# Requirement
Every line with "agent" in it should be copied from the data.

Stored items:
'''

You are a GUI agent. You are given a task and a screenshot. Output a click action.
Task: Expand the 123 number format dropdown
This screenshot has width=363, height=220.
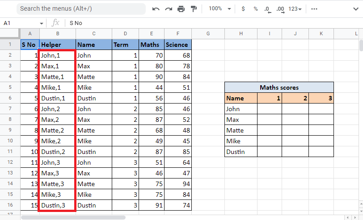point(295,9)
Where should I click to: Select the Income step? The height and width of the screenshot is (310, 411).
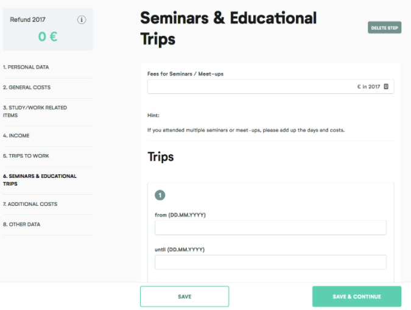(x=16, y=136)
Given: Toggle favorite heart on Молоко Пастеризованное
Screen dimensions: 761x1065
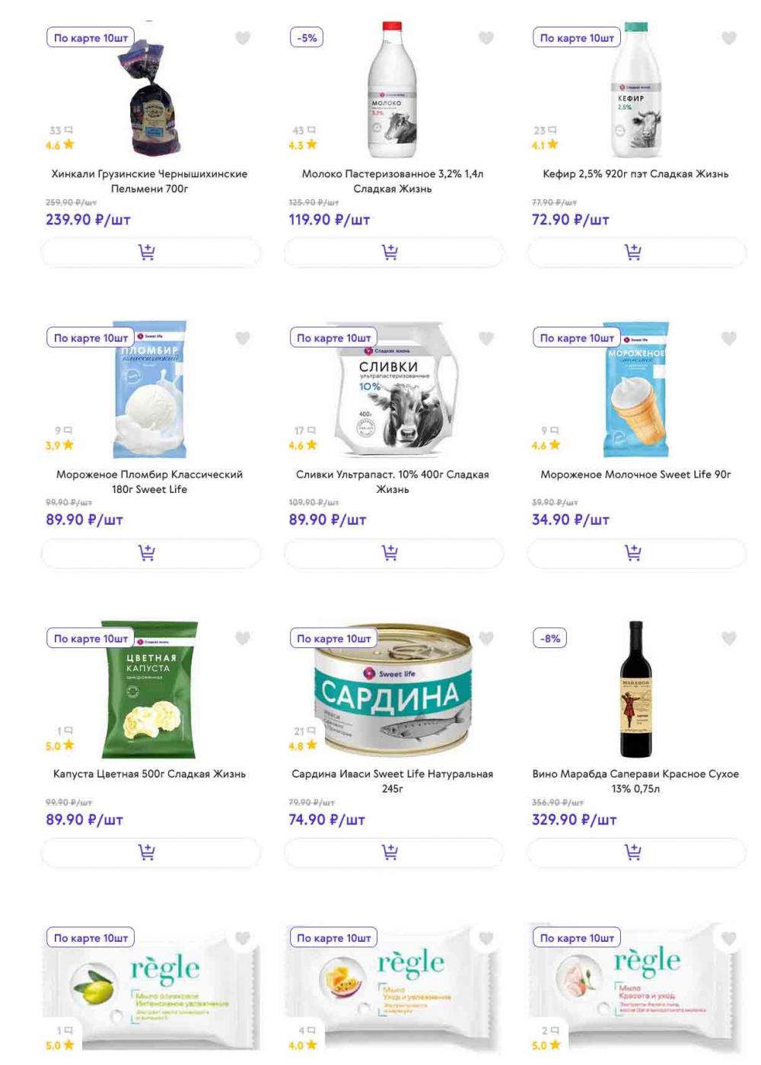Looking at the screenshot, I should point(486,38).
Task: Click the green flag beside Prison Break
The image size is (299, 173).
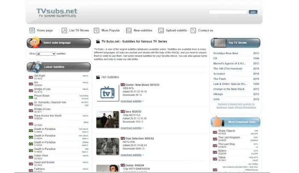Action: [31, 97]
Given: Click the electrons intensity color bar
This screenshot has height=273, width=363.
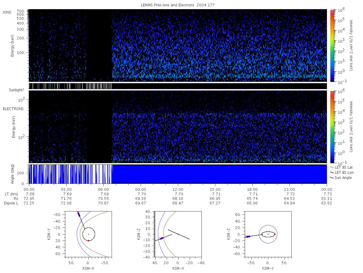Looking at the screenshot, I should pos(332,127).
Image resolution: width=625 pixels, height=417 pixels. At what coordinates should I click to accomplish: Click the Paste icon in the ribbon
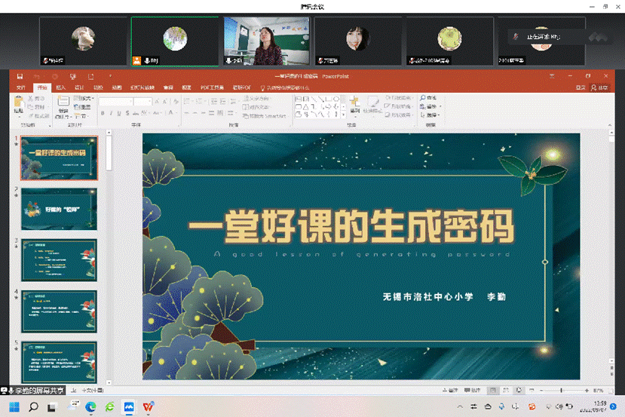18,105
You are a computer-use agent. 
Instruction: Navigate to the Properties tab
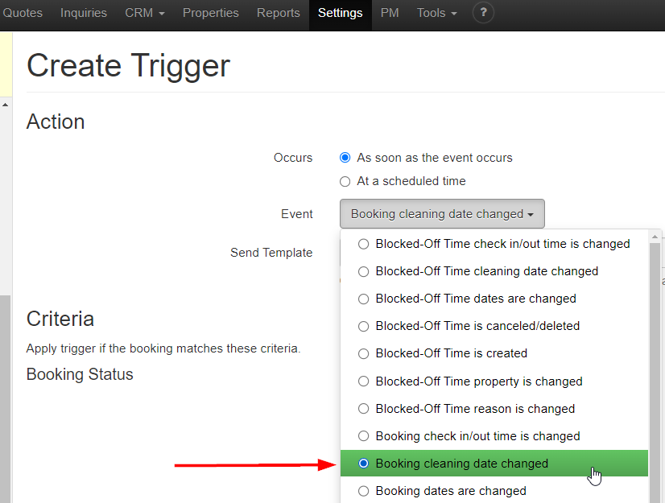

'''

# Solution to the exercise
You are a GUI agent. You are given a task and a screenshot. Output a click action.
You are a computer-use agent. 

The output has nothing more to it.